The voter registration centre bombing happened in the neighbourhood of Dashte Barchi, which I know very well. When I first came to Kabul six years ago, it was the area where I felt most at ease, with no outward signs of insecurity. Visiting the area recently for the first time in months, I was shocked by the number of heavily armed police and police vehicles, especially surrounding Marafat school, which was hosting an annual school celebration. My companion, a Hazara, confessed to feeling afraid, wondering if there would be an attack.
Reza, like three other members of my team, is Hazara himself, and Barchi is the heart of their community. He tells me that since the April 22 bombing, the phone has not stopped ringing, as friends call to ask what to do now.
Some are calling for a demonstration, but most say there’s no point. “It doesn’t have any effect, the government doesn’t care about us. It will just bring us together as another target for another attack.”

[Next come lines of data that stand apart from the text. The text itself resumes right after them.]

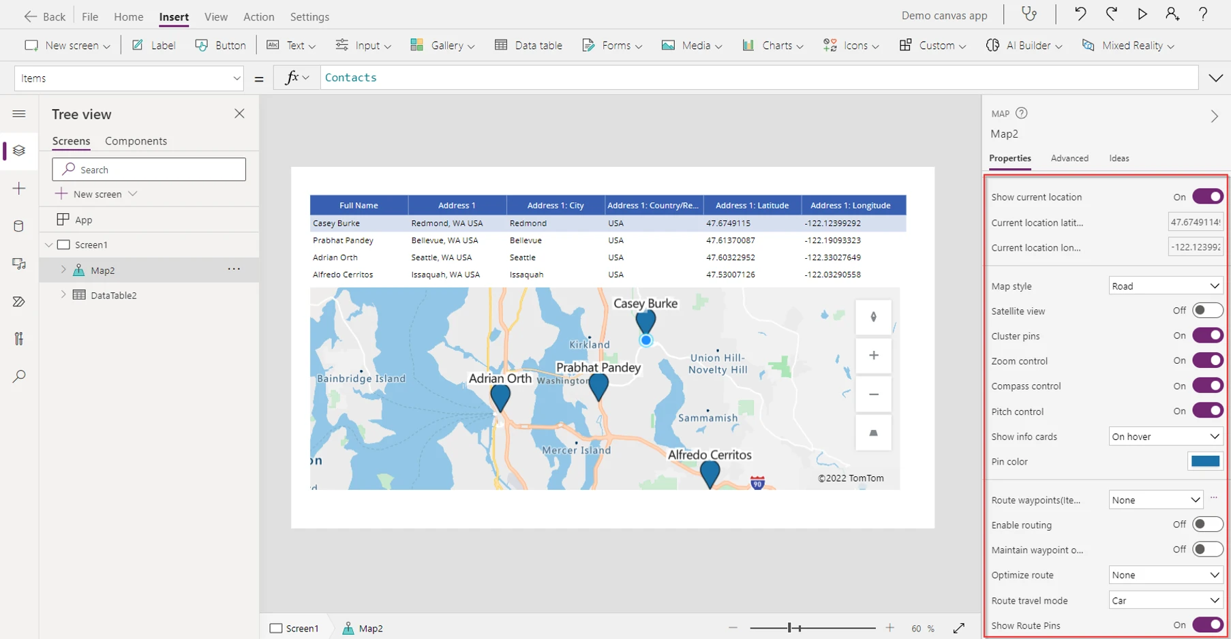Expand the Show info cards dropdown
This screenshot has width=1231, height=639.
pos(1166,437)
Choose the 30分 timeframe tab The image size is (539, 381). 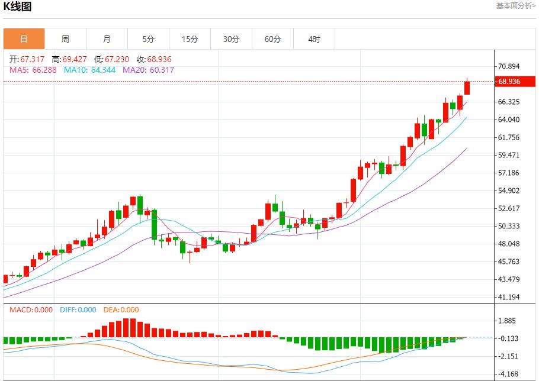[x=231, y=39]
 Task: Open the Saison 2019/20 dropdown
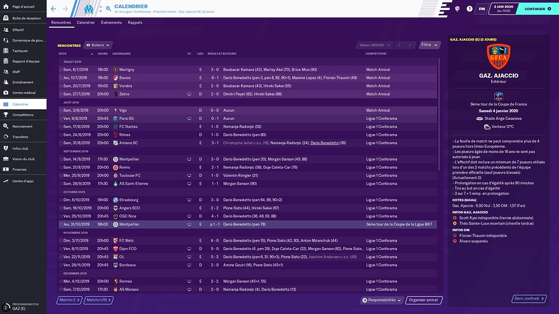[x=374, y=46]
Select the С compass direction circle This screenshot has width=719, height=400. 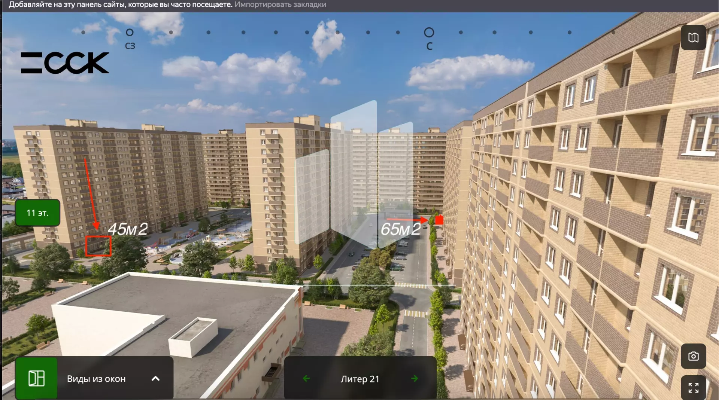[429, 33]
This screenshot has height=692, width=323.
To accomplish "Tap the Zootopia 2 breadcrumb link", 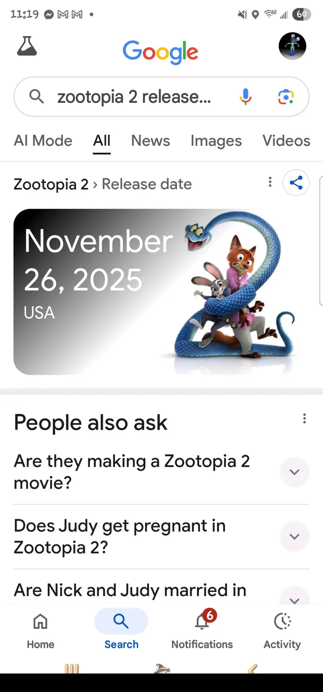I will coord(51,184).
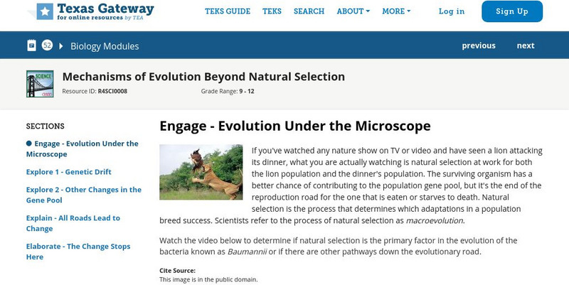Open the ABOUT dropdown menu
The height and width of the screenshot is (285, 569).
pos(353,11)
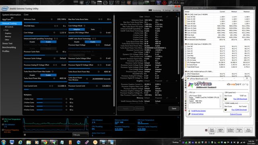
Task: Uncheck CPU Core Temperature graph checkbox
Action: coord(3,119)
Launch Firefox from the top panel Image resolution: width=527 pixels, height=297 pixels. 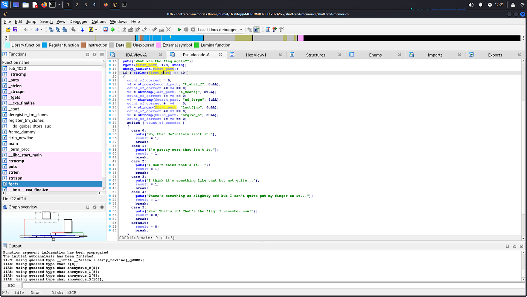click(x=44, y=5)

Some suggest now is the time to leave, that they have already sacrificed so many of their people and cannot sacrifice any more. Some reject that: “No, that is exactly what these people want,” said one. “They want to drive us across the borders.” Others argue that the so-called Islamic State (IS) is targeting Shia Muslims because they don’t want the Hazara to participate in this year’s elections.
Still others argue that “we need to arm ourselves again – we need to defend ourselves”. They take to social media to declare that the time for crying is done, and now is the time to channel those emotions into anger and fight. But fight against whom? IS, which has been active in Afghanistan for some years, claimed this attack, but some are blaming the government, arguing that since it’s unable or unwilling to provide security, they will have to take matters into their own hands.
The fear in this community is palpable. Most of this year’s bombings have targeted the Hazara; in 2017, there were four major attacks on the Hazara community in Kabul, but there have been three in the past six weeks alone.
Later in the afternoon, I attend a performance based on our research by the Theatre Department at Kabul University. The performance is not as tight or as focused as it should be. At the final curtain call, one of the students tries to pay tribute to those who died but collapses, unable to speak.
I look out into the audience and wonder how many are deciding to leave their homes – and how many will be able to stay.